● AIM 1: In the Canton data consistency runbook, what does a COMMITMENT_MISMATCH error in the participant logs indicate, and what does the runbook say it requires? Answer in one to three sentences.
● AIM 2: Render this sentence from the Canton data consistency runbook in Spanish: "This runbook guides you through validating Canton ledger data consistency after incident recovery, component restarts, or any event that might affect data integrity."
● AIM 3: Write the next part of the Canton data consistency runbook, picking up after its last line.

● PASSAGE TO READ:
Canton Data Consistency Validation Runbook
This runbook guides you through validating Canton ledger data consistency after incident recovery, component restarts, or any event that might affect data integrity.
Target Audience: SRE Engineers, DevOps Engineers
When to Use:
- After restarting Canton components (sequencer, mediator, participant)
- After "No Data Showing" incidents
- After database connection pool exhaustion events
- After any incident affecting the ledger or http-json service
- Before declaring an incident resolved
Prerequisites​
kubectlconfigured for the target environment- Tailscale connected (for PQS access)
- PQS readonly password from 1Password
PQS Connection​
# Production
psql "host=pqs-db-bxci user=readonly dbname=lendos_pqs sslmode=require"
# Staging
psql "host=pqs-db-stg user=readonly dbname=lendos_pqs sslmode=require"
# Dev
psql "host=pqs-db-dev user=readonly dbname=lendos_pqs sslmode=require"
Phase 1: Canton Component Health​
1.1 Check All Pods Are Running​
# Check Canton domain components
kubectl get pods -n canton-domain
# Check Canton participant
kubectl get pods -n canton-participant
# Check daml-http-json
kubectl get pods -n daml-http-json
Expected: All pods Running with 1/1 ready. Recent restarts are acceptable if recovering from an incident.
1.2 Verify Sequencer Is Processing Requests​
kubectl logs -n canton-domain deploy/canton-domain-sequencer --tail=50 | grep -E "sends request|subscribes from"
Expected: Recent timestamps showing:
'PAR::lendos-participant::...' sends request with id 'tick-...''MED::lendos::...' sends request with id 'tick-...'
1.3 Verify Mediator Is Finalizing Transactions​
kubectl logs -n canton-domain deploy/canton-domain-mediator --tail=50 | grep -E "Phase [256]|verdict"
Expected: Recent entries showing:
Phase 2: Registered requestPhase 5: Received responsesPhase 6: Finalized request with verdict Approve
1.4 Verify Participant Is Connected to Domain​
kubectl logs -n canton-participant deploy/canton-participant --tail=100 | grep -iE "connected|subscription|domain|caught up"
Expected:
Connected to domainor similarSubscription started- No
disconnectedorerrormessages
1.5 Check for ACS Commitment Errors​
# Check for commitment mismatch errors (indicates data divergence)
kubectl logs -n canton-participant deploy/canton-participant --tail=500 | grep -iE "COMMITMENT_MISMATCH|ACS.*error"
Expected: No matches. Any COMMITMENT_MISMATCH errors indicate serious data consistency issues requiring escalation.
1.6 Verify HTTP JSON API Is Responding​
# Check for errors
kubectl logs -n daml-http-json deploy/daml-http-json --tail=100 | grep -iE "error|exception|timeout|pool"

● DATA PROVIDED:
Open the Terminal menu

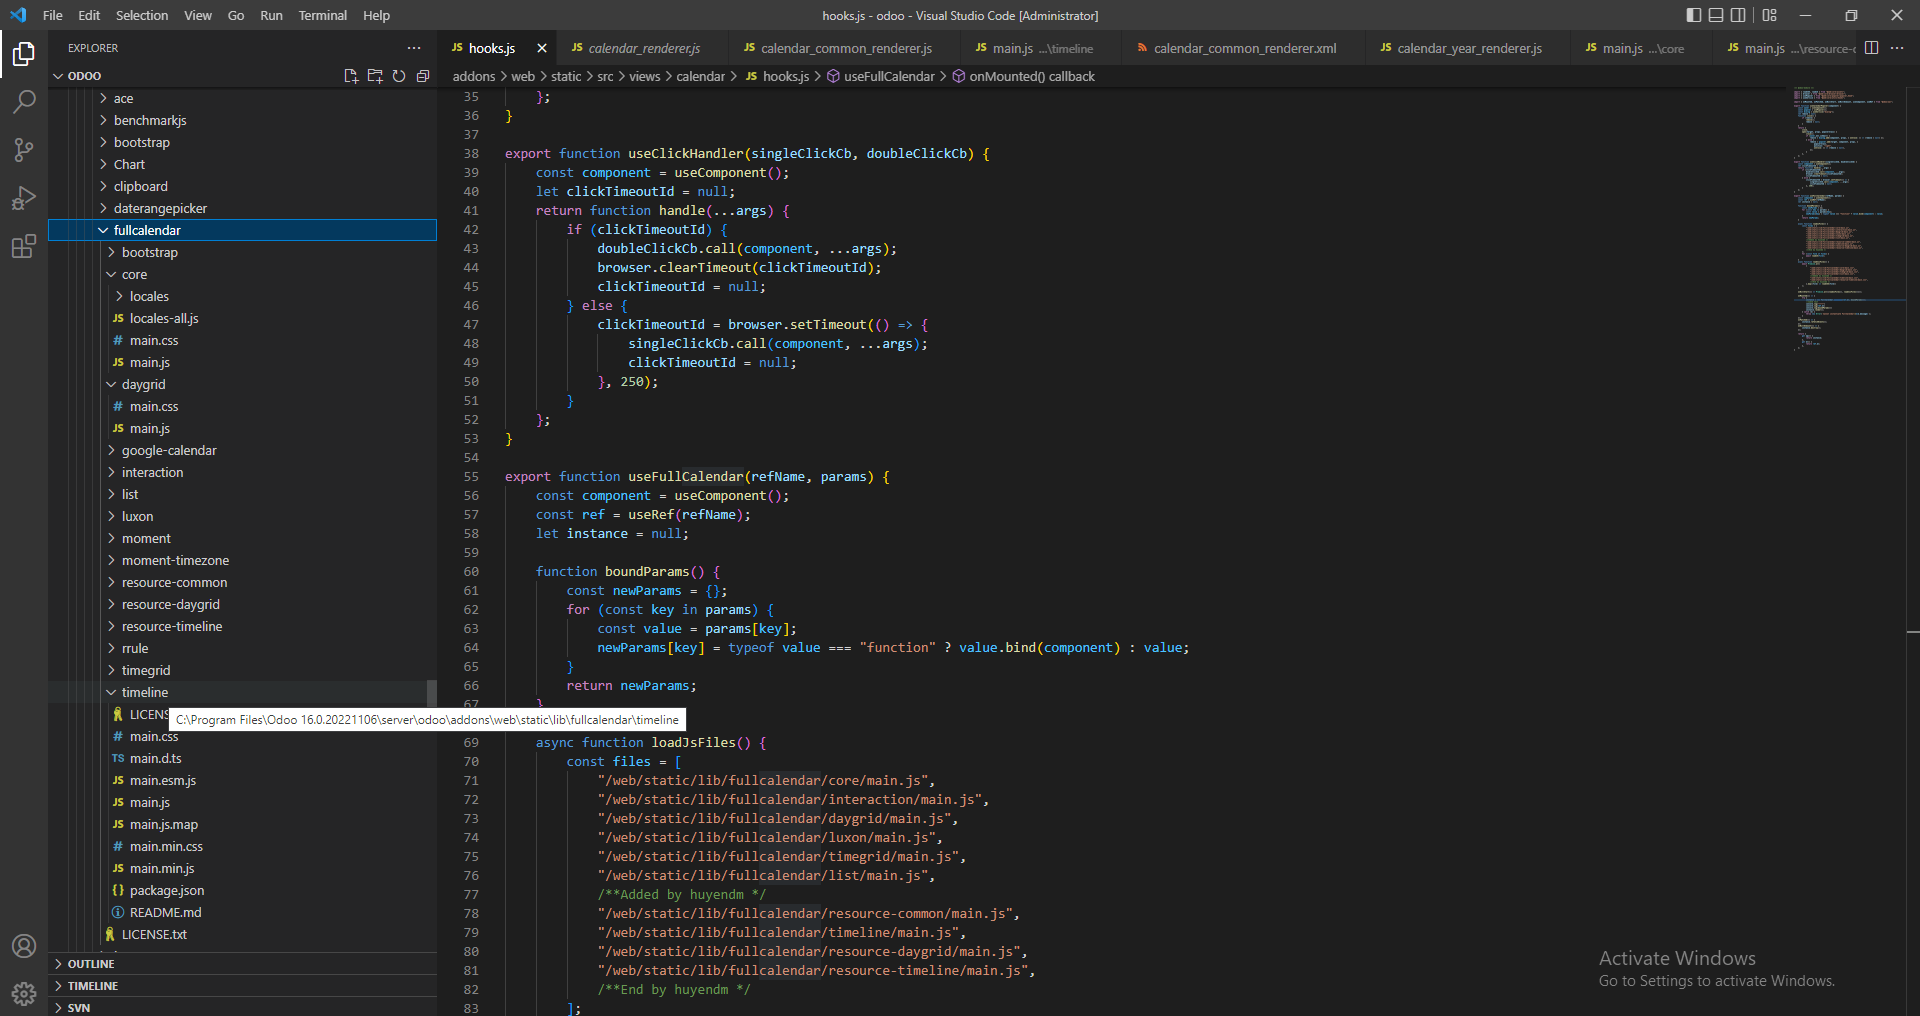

---

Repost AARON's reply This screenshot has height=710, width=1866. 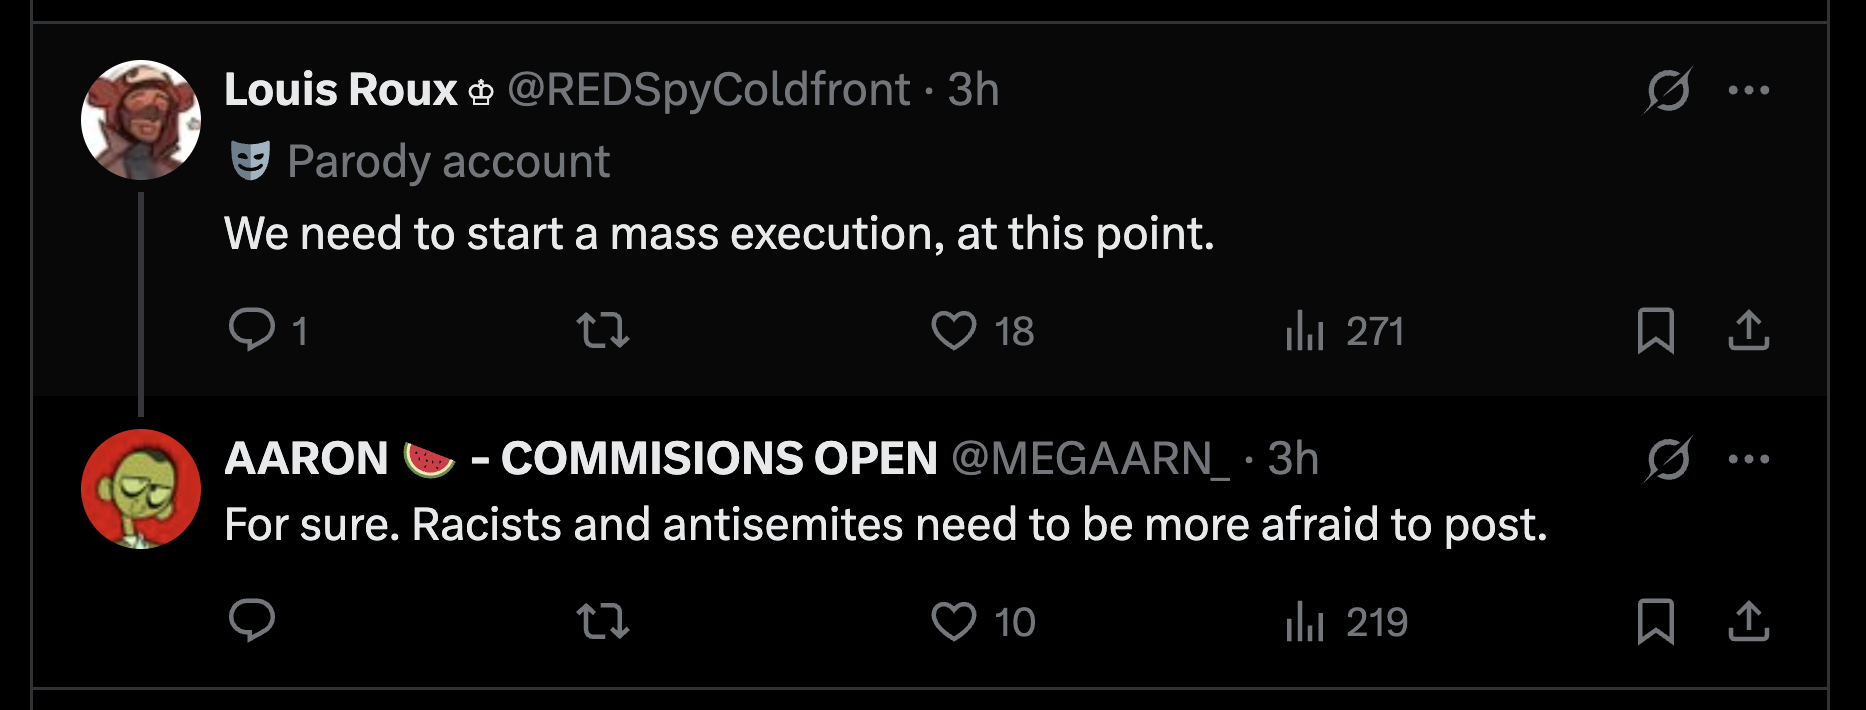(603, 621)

...

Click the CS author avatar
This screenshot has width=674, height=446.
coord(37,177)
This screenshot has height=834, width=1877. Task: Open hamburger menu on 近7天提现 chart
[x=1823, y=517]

● TASK RESPONSE 1: A COMMITMENT_MISMATCH error indicates data divergence, which the runbook calls a serious data consistency issue. Any such error requires escalation.

● TASK RESPONSE 2: Este manual operativo lo guía en la validación de la consistencia de los datos del libro mayor de Canton tras la recuperación de un incidente, los reinicios de componentes o cualquier evento que pueda afectar la integridad de los datos.

● TASK RESPONSE 3:
Expected: No recent errors, connection timeouts, or pool exhaustion messages.
Phase 2: Prometheus Metrics (Grafana)​
Check these metrics in Grafana to ensure the system is healthy:
| Metric | Query | Healthy Value |
|---|---|---|
| Sequencer lag | canton_sequencer_client_delay_seconds | < 5 seconds |
| HikariCP utilization | (HikariPool_1_pool_ActiveConnections / HikariPool_1_pool_MaxConnections) * 100 | < 70% |
| Pending connections | HikariPool_1_pool_PendingConnections | 0 |
| Connection acquisition time | HikariPool_1_pool_ConnectionAcquisitionTime_mean | < 100ms |
Alert Thresholds​
| Metric | Warning | Critical |
|---|---|---|
| HikariCP utilization | >70% | >90% |
| Pending connections | >0 | >5 |
| Acquisition time | >100ms | >500ms |
Phase 3: PQS Data Consistency Validation​
Connect to PQS (see Prerequisites) and run these checks.
3.1 Quick Health Check​
SELECT check_data_quality_alert();
Expected: OK: No data quality issues found
If WARNING, proceed to detailed report.
3.2 Detailed Data Quality Report​
SELECT entity_type, validation_type, issue_count
FROM data_quality_report()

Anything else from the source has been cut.